Editor’s note: This piece by SOFREP’s own George Hand first appeared on the site on May 10th, 2020.  It is back by popular demand, as is George, who will be writing more for us shortly; stay tuned! -GDM

I vividly remember my fifth year of life on Earth. I found myself in kindergarten learning the Pledge of Allegiance, which was my right hand and which was my left hand, the capital city of the state of Oklahoma (easy one), and where things like honey and milk come from. We all, of course, know now that those things come from the store.

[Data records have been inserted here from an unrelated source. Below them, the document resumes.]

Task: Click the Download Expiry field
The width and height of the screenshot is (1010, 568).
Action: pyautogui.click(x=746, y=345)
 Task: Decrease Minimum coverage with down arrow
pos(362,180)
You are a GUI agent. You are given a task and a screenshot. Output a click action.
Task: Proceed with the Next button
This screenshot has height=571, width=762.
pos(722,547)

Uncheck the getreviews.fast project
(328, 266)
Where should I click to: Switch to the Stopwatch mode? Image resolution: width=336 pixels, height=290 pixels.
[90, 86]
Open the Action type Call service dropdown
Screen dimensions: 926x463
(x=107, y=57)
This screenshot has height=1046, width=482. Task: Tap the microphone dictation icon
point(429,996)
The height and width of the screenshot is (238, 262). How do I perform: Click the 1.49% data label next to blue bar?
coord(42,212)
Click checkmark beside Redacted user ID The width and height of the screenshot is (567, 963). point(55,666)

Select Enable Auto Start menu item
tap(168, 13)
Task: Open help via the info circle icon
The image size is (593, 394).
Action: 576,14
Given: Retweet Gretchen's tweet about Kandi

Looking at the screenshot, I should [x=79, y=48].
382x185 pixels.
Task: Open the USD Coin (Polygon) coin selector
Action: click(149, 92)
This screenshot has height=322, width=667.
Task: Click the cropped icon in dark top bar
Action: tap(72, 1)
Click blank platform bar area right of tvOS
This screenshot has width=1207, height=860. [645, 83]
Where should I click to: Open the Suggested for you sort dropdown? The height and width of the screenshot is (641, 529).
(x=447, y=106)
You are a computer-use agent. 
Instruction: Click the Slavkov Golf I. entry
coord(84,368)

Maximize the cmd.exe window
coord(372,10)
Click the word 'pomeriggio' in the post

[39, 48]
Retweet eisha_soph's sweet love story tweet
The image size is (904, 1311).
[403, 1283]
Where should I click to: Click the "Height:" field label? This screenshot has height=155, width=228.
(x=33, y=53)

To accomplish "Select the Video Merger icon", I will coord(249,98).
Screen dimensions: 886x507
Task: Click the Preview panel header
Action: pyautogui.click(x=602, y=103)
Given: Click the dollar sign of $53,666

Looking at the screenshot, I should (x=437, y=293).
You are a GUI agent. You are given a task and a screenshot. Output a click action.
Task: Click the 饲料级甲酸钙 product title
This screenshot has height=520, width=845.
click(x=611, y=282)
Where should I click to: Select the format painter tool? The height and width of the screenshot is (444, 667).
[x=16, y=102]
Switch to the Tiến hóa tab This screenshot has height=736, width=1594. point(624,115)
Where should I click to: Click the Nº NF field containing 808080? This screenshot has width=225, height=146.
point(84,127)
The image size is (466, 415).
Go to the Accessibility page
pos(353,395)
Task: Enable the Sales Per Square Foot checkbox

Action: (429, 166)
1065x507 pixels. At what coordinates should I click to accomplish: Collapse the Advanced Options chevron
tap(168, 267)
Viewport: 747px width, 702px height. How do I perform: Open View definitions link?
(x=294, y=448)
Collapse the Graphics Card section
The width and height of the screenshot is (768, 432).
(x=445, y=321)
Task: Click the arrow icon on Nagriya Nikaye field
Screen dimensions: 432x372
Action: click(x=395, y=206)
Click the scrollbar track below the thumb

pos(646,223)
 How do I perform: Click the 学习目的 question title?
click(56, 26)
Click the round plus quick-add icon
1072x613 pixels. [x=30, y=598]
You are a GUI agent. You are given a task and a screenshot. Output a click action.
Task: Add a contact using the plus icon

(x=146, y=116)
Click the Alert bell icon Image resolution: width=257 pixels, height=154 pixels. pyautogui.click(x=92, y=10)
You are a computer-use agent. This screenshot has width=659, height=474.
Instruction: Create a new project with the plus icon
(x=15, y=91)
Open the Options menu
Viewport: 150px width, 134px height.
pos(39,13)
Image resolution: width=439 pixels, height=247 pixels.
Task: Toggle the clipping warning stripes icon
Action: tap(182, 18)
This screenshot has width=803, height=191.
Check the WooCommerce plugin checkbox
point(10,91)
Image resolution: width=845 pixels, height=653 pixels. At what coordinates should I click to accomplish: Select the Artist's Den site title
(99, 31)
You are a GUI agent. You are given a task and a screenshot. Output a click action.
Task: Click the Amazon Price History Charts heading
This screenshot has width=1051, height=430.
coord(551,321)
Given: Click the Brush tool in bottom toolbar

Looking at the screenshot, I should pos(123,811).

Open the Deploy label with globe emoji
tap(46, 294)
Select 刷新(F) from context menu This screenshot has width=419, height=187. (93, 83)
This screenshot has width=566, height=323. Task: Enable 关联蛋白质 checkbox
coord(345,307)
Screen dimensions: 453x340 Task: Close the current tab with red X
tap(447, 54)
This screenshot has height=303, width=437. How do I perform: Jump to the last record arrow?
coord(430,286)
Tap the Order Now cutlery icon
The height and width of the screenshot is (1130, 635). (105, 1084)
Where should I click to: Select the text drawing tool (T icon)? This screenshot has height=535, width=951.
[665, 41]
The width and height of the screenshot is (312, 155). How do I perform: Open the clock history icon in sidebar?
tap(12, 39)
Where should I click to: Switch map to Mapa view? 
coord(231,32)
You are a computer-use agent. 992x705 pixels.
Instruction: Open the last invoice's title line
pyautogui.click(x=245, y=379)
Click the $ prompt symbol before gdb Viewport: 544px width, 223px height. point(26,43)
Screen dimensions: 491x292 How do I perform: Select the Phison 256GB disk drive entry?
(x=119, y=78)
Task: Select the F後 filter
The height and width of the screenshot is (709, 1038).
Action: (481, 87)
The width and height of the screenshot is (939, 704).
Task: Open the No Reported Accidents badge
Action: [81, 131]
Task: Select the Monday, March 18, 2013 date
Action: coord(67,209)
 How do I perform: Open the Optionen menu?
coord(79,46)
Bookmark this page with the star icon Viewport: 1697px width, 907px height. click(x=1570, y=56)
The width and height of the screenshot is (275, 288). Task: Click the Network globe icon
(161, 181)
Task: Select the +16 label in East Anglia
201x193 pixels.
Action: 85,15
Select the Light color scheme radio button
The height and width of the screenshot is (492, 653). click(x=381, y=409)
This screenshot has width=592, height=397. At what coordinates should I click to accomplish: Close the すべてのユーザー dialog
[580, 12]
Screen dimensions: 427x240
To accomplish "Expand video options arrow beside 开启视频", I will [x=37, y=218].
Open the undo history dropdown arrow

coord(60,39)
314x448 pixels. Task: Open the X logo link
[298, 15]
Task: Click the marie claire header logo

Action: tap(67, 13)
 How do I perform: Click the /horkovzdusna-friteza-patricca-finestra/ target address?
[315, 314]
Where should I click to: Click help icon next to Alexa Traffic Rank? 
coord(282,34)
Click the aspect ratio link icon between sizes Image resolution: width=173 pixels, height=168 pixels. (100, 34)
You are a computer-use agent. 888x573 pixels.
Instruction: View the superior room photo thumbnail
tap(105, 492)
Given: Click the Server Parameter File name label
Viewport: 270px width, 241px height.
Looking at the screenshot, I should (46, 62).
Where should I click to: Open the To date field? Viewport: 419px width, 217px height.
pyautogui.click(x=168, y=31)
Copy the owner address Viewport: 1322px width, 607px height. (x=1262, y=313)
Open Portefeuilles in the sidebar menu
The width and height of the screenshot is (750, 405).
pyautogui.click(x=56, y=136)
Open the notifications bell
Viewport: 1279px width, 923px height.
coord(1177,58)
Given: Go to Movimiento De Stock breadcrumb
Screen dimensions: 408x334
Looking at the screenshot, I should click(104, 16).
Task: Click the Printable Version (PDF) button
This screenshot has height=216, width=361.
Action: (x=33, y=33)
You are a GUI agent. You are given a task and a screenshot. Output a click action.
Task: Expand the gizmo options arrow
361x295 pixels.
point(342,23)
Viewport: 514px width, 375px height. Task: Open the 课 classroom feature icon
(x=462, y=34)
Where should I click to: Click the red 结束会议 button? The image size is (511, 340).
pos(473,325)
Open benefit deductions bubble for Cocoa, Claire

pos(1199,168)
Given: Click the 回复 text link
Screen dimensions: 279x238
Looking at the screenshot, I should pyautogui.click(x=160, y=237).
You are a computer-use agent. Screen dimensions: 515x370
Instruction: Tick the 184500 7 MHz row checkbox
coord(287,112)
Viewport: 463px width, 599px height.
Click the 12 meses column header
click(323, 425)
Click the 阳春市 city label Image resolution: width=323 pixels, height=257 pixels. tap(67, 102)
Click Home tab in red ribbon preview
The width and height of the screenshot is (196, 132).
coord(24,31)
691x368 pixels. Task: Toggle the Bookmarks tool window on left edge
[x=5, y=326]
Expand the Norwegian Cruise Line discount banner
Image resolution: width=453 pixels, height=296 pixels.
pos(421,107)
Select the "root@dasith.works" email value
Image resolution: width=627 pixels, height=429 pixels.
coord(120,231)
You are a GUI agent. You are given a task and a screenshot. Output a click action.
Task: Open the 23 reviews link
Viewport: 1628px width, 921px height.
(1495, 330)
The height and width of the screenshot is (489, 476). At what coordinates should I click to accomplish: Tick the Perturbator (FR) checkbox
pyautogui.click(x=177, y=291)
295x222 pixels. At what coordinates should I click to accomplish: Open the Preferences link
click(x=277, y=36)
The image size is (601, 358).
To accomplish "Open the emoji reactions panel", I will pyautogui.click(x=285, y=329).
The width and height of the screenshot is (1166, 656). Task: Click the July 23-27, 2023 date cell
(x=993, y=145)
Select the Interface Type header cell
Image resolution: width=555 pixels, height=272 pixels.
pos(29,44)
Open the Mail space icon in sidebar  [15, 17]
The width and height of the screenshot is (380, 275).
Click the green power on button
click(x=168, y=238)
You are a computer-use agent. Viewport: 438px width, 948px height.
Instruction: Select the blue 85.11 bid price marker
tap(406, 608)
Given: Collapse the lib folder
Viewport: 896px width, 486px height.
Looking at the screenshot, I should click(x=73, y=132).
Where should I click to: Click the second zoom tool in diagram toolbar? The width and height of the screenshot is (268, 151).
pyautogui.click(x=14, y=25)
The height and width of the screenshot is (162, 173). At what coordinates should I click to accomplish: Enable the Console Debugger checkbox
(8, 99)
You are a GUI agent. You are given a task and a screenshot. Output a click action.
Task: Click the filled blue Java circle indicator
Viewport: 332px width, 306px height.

We had a stupid show we put on for family members who came to school one day and sat and gawked at us as we performed. We sat in a row and, beginning at one end, each kiddo stood up and spewed a one-liner of wisdom. At my turn, I stood and announced that the capital of Oklahoma was Oklahoma… City.

The girl to my right was rough; that is, the teacher had trouble finding something that the gal could repeat. She was just… pretty slow… and struggled with everything. Finally, the teacher gave her the righthand-lefthand line. On cue, she was to stand and hold up her right and then left arm and announce them both.

“This is my left hand.”

When I finished with my contribution to our state capital city, she went next. She did not fully stand up nor raised her arms. Rather, she slung one hand, raised the other up at the elbow, and quickly muttered:

“This’ my right han this’ my lef hand,” and went back to her chair before her knees even locked out.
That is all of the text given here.